Visuals and Show-and-Tell
I’ll start with my first set of random data. Column “a” is the initial data (with description in the cell above) and the others are transforms (where the first two letters like maa indicate MaxAbsScaler).
This next output shows 9 models’ accuracy scores across four types of scaling. I recommend every project contain some type of analysis that resembles this to find your optimal model and optimal scaling type (note: Ran = random forest, Dec = decision tree, Gau = Gaussian Naive Bayes, Log = logistic regression, Lin = linear svm, SVC = support vector machine, SGD = stochastic gradient descent, XGB = xgboost, KNe = K nearest neighbors. You can read more about these elsewhere… I may write a blog about this topic later).
More visuals…
I also generated a set of random data that does not relate to any real world scenario (that I know of) to visualize how these transforms work. Here goes:
So I’ll start with the original data, show everything all together, and then break it into pieces. Everything will be labeled. (Keep in mind that the shape of the basic data may appear to change due to relative scale. Also, I have histograms below which show the frequency of a value in a data set).
Review
What I have shown above is how one individual feature may be transformed in different ways and how that data would adjust to a new interval (using histograms . What I have not shown is a visual of moving many features to one uniform interval can happen.
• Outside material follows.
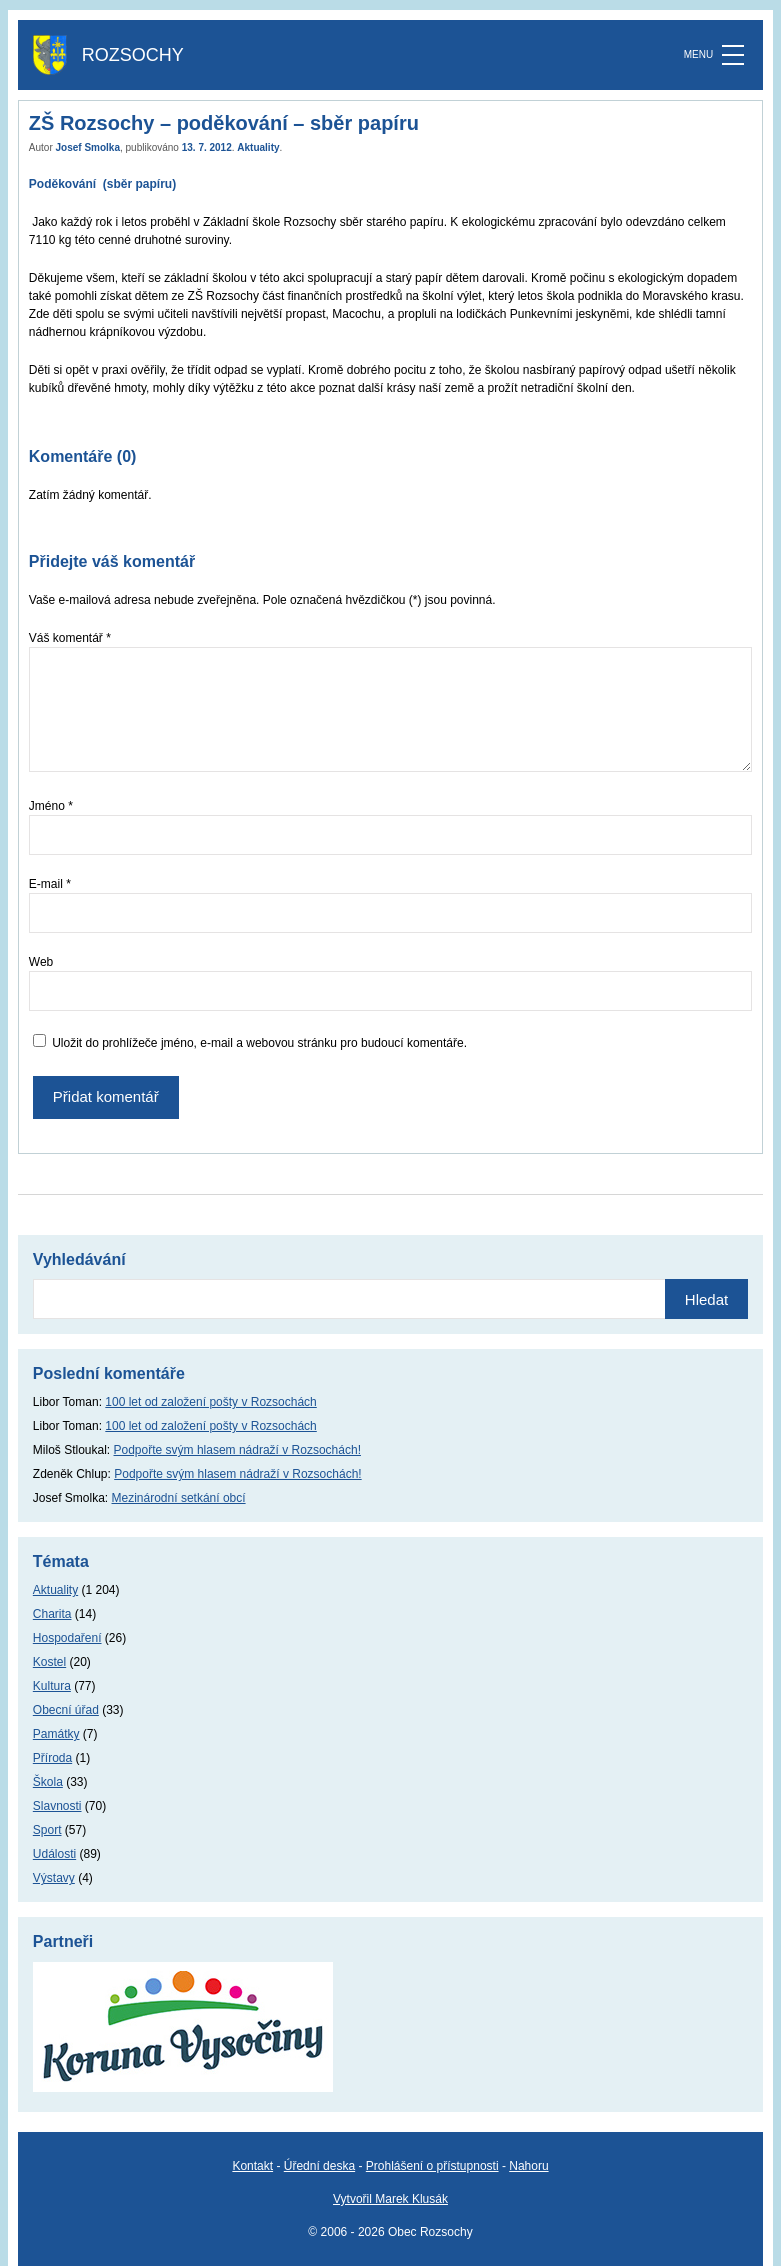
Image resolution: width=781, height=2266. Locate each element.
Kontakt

While this is hard to visualize, I would like to provide the following data frame to get an idea of how scaling features of different magnitudes can change your data.
Conclusion
Scaling is important and essential to almost any data science project. Variables should not have their importance determined based on magnitude alone. Different types of scaling move your data around in different ways and can have moderate to meaningful effects depending on which model you apply them to. Sometimes, you will need to use one method of scaling in specific (see my blog on feature selection and principal component analysis). If that is not the case, I would encourage trying every type of scaling and surveying the results. I recently worked on a project myself where I effectively leveraged featured scaling into creating a metric to determine how valuable individual hockey and basketball players are to their team compared to the rest of the league on a per-season basis. Clearly, the virtues of feature scaling extend beyond just modeling purposes. In terms of models, though, I would expect that feature scaling would change outputs and results in metrics such as coefficients. If this happens, focus on relative relationships. If one coefficient is at… 0.06 and another is at… 0.23, what that tells you is that one feature is nearly 4 times as impactful in output. My point is that don’t let the change in magnitude fool you. You will find a story in your data.
I appreciate you reading my blog and hope you learned something today.